Penetration of Oral Fluconazole into Gynecological Tissues

Hiroshige Mikamo 1,*, Kyoko Kawazoe 1, Yasumasa Sato 1, Koji Izumi 1, Toshiya Ito 1, Kunihiko Ito 1, Teruhiko Tamaya 1
PMCID: PMC89035  PMID: 9869580

Abstract

Penetration of fluconazole into female genital tissues was examined. Fluconazole was administered orally at a dose of 150 mg to patients undergoing total abdominal hysterectomy 1 to 151 h prior to surgery. During surgery, blood, uterus, ovary, and oviduct were sampled. Fluconazole concentrations in each tissue were determined by high-performance liquid chromatography. The peak concentrations in serum reached approximately 6.1 μg/ml 1.0 h after a drip infusion was begun. At each time after the infusion, the concentrations in portio vaginalis, cervix uteri, myometrium, endometrium, ovary, and oviduct were higher than those in the serum: the peaks in the tissues ranged from 6.4 to 9.5 μg/g around 1.0 h after the drip infusion was begun. Thus, the levels of penentration of fluconazole into gynecological tissues appeared to be similar to or slightly above those in serum samples. Fluconazole can rapidly penetrate from plasma into the female genital organs, supporting high efficacy of fluconazole against fungal infections in the field of gynecology.

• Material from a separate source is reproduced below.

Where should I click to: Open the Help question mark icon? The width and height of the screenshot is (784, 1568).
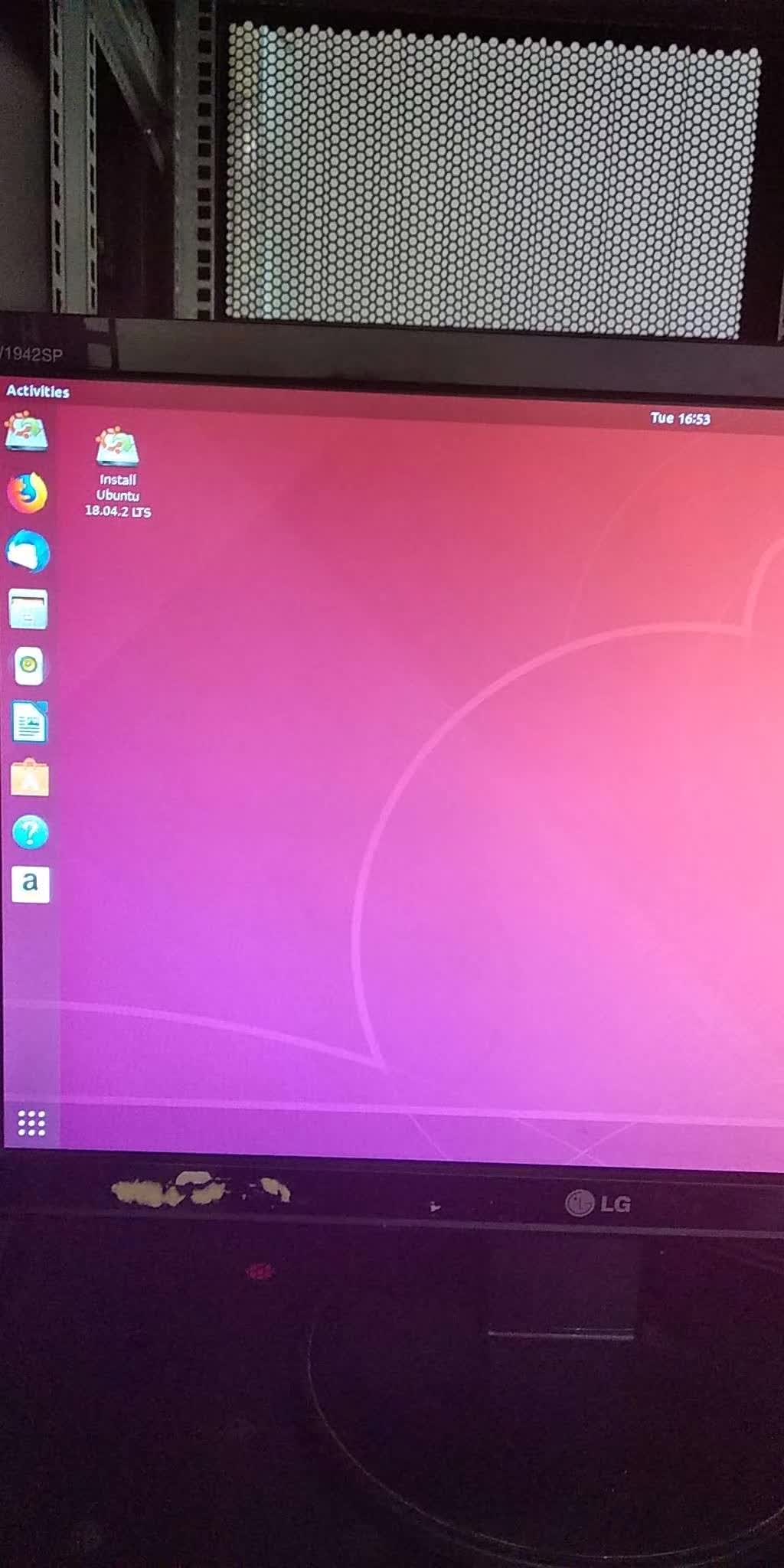point(31,831)
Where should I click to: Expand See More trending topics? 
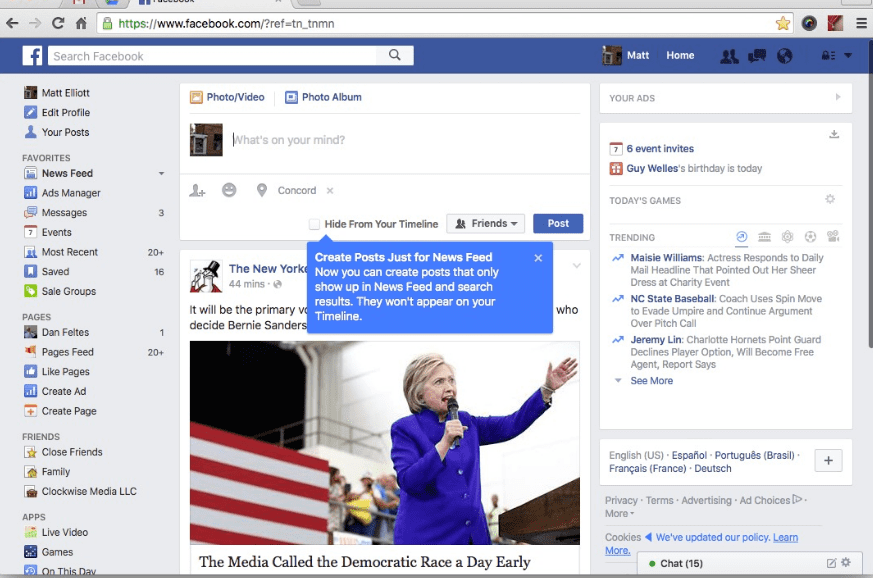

Vaginal candidiasis is an infection caused by Candida albicans or related fungi. The fungi isolated from the vaginas of patients with candidiasis include C. albicans (80 to 90% of patients), Candida glabrata, and Candida tropicalis.

The usual transvaginal treatment of candidiasis can be messy and displeasing and can include local irritation, burning, and frequency of micturition. Consequently, complicance with this form of treatment is poor, as women often stop the treatment as soon as their symptoms disappear but before eradication of the fungi. The rectum is a carrier of the fungi, and relapses are common.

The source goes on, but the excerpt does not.